▶ [Job]
Transcribe the lines from the one containing "The width and" up to and including the one containing "Instruction: Select the", leaving the pictures out of your answer.

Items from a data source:
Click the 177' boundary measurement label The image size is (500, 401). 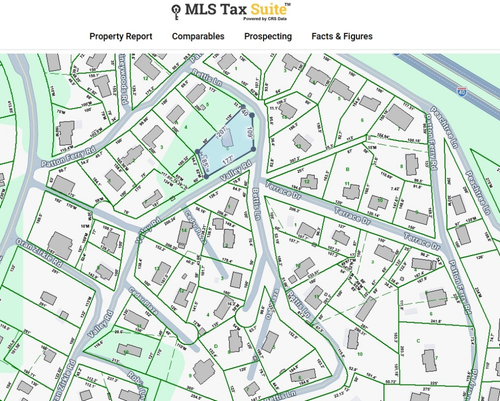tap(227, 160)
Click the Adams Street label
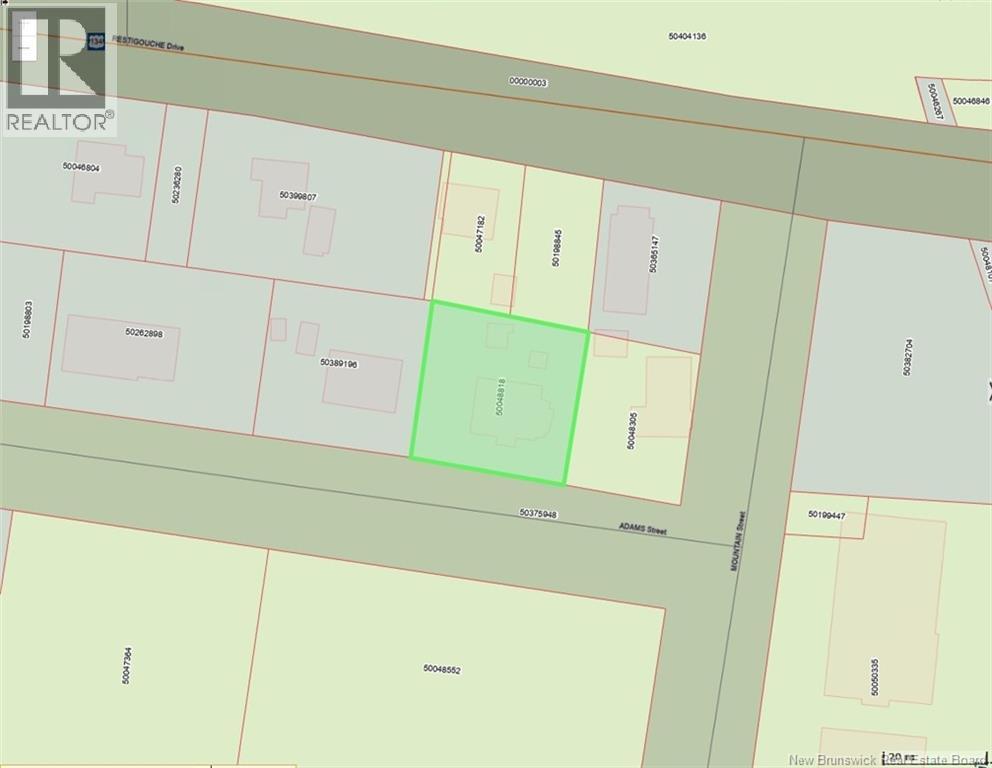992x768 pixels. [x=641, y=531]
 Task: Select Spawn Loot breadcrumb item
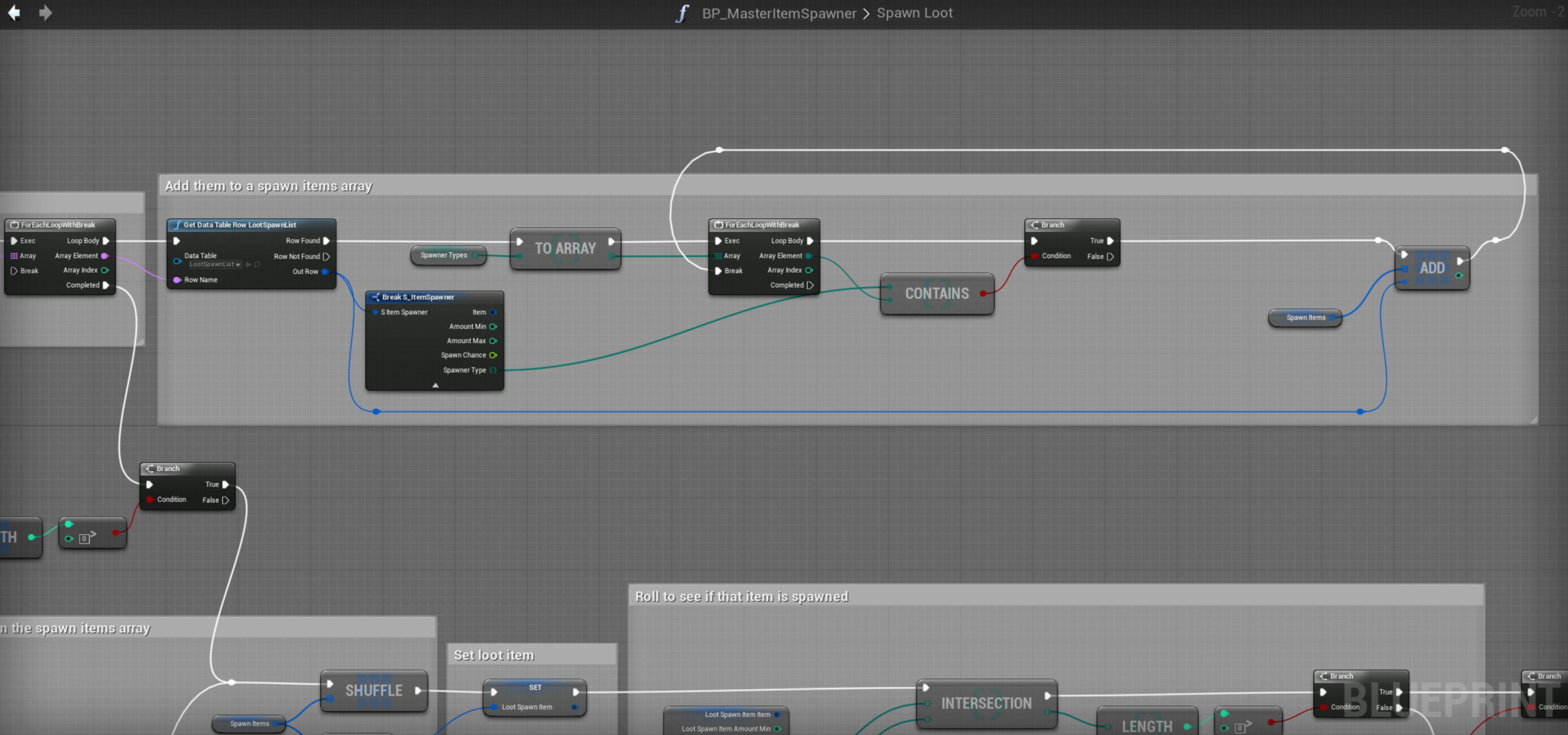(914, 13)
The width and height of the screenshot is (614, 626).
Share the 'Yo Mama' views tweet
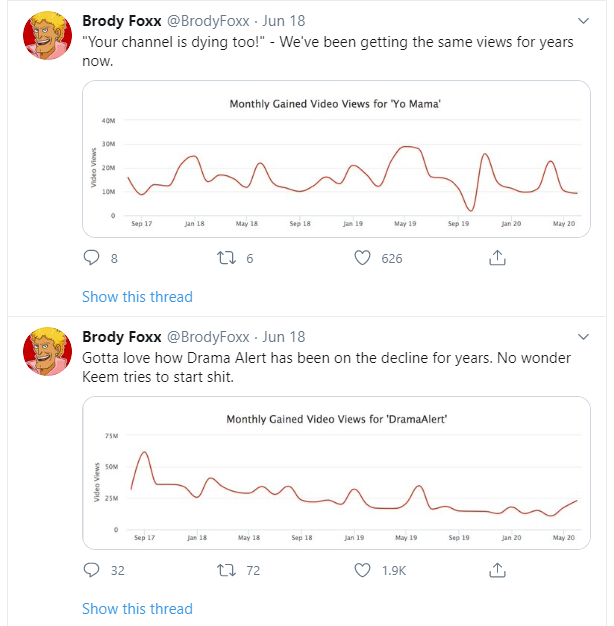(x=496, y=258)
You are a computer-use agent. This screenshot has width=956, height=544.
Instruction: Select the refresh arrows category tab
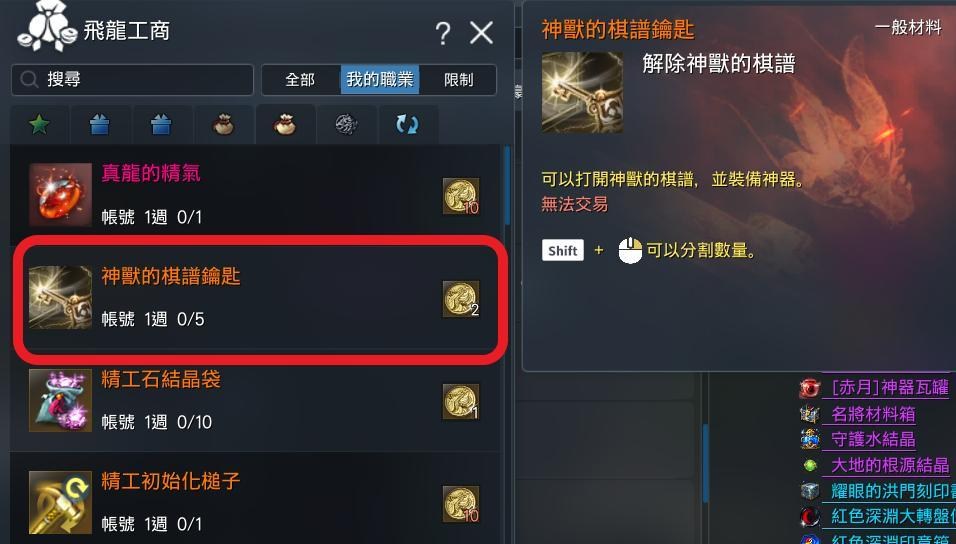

...

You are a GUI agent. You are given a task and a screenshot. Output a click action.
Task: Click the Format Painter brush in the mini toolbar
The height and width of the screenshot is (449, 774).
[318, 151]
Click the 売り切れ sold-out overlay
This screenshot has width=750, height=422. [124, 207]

▶ [Complete answer]
The width and height of the screenshot is (614, 626).
Share the 'Yo Mama' views tweet
(x=496, y=258)
You are a computer-use agent. This screenshot has width=956, height=544.
Instruction: Select the refresh arrows category tab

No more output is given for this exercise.